Unilingual datasets have been used in previous studies for text recognition; however, bilingual datasets have not been developed yet. To this end, a unilingual dataset was converted into a bilingual dataset herein, and English characters from bilingual NSIs were manually cropped and labeled. The proposed models were successfully trained on this custom-made dataset. This dataset was augmented to prevent model overfitting. This study highlights our commitment to solving challenges associated with bilingual text detection and recognition in NSIs containing Urdu and English text.

In the future, we plan to capture more NSIs to increase the training dataset size and enhance the model performance. This will ultimately increase the text recognition rate, making the proposed models more reliable. This research focused on recognizing Urdu characters and words and English characters and considered the challenges associated with character recognition. Future research will include English word recognition, further improving the models’ capabilities and enabling the creation of a robust text detection and recognition pipeline.
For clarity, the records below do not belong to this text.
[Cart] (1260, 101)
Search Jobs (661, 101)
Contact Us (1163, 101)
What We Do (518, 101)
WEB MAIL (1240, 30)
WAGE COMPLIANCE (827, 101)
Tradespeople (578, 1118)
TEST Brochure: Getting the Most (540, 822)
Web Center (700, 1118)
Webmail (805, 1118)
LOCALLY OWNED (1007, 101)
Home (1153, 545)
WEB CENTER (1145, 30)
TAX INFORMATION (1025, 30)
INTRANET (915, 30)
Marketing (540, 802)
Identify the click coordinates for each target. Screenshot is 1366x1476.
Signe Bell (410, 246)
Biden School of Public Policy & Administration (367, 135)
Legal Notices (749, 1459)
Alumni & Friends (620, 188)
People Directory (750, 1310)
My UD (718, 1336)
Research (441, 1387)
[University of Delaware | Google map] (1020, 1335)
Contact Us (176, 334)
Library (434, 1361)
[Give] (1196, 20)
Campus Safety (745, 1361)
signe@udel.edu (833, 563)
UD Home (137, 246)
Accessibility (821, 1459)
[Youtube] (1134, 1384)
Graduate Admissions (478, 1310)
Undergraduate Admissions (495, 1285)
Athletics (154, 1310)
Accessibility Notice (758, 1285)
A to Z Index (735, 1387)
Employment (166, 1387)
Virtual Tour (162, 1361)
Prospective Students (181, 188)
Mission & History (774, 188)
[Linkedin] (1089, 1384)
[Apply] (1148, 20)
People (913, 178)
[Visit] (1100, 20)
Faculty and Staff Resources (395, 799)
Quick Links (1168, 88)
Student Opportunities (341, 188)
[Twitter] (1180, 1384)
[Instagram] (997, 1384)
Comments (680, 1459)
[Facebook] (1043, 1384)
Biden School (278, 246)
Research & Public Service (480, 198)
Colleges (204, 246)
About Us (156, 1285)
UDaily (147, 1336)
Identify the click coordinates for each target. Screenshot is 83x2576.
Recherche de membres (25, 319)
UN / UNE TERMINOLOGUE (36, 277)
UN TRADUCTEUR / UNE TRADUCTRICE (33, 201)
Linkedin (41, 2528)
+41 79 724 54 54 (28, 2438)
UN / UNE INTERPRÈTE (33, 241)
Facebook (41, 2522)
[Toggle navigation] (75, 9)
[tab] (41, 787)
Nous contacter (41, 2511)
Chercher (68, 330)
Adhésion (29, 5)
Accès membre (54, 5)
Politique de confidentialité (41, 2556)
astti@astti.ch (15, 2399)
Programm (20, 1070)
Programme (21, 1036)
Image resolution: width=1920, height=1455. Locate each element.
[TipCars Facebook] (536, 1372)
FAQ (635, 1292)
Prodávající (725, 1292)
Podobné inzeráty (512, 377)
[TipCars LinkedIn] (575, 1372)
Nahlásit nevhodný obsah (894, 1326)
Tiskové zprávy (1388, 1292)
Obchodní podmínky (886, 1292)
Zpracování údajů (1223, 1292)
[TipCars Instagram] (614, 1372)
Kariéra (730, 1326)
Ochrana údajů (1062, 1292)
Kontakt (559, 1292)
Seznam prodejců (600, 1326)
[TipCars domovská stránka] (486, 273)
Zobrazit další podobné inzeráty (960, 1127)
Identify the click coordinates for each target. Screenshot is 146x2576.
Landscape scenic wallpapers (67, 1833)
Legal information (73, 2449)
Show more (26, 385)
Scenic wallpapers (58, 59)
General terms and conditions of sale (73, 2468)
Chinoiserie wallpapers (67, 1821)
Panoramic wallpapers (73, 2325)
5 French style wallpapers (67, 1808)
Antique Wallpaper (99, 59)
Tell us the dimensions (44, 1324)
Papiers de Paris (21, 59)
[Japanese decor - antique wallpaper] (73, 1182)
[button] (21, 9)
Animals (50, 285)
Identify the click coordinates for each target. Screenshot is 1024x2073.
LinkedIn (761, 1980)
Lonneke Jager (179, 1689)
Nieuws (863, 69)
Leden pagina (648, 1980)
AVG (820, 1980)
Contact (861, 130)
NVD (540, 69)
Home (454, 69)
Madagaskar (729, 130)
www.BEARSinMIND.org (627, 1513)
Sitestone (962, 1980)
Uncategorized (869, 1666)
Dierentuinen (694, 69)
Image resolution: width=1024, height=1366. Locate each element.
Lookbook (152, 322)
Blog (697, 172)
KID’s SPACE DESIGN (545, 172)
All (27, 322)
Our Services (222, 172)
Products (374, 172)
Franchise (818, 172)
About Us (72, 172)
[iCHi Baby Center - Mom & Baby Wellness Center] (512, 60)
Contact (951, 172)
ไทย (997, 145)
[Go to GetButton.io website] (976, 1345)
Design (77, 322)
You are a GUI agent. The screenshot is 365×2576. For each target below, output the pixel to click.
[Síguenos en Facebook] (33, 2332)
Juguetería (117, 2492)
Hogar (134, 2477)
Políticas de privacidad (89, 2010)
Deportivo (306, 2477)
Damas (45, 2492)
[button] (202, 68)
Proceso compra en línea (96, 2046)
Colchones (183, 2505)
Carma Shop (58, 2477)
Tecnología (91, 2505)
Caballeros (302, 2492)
Additionally, large language models (LLMs) have recently shown strong abilities in understanding both text and images. In the future, we plan to compare our model with these LLMs on OCR tasks, especially for multilingual and low-resource scripts like Urdu. We also aim to explore whether using or fine-tuning such models can improve results or add value alongside our current approach.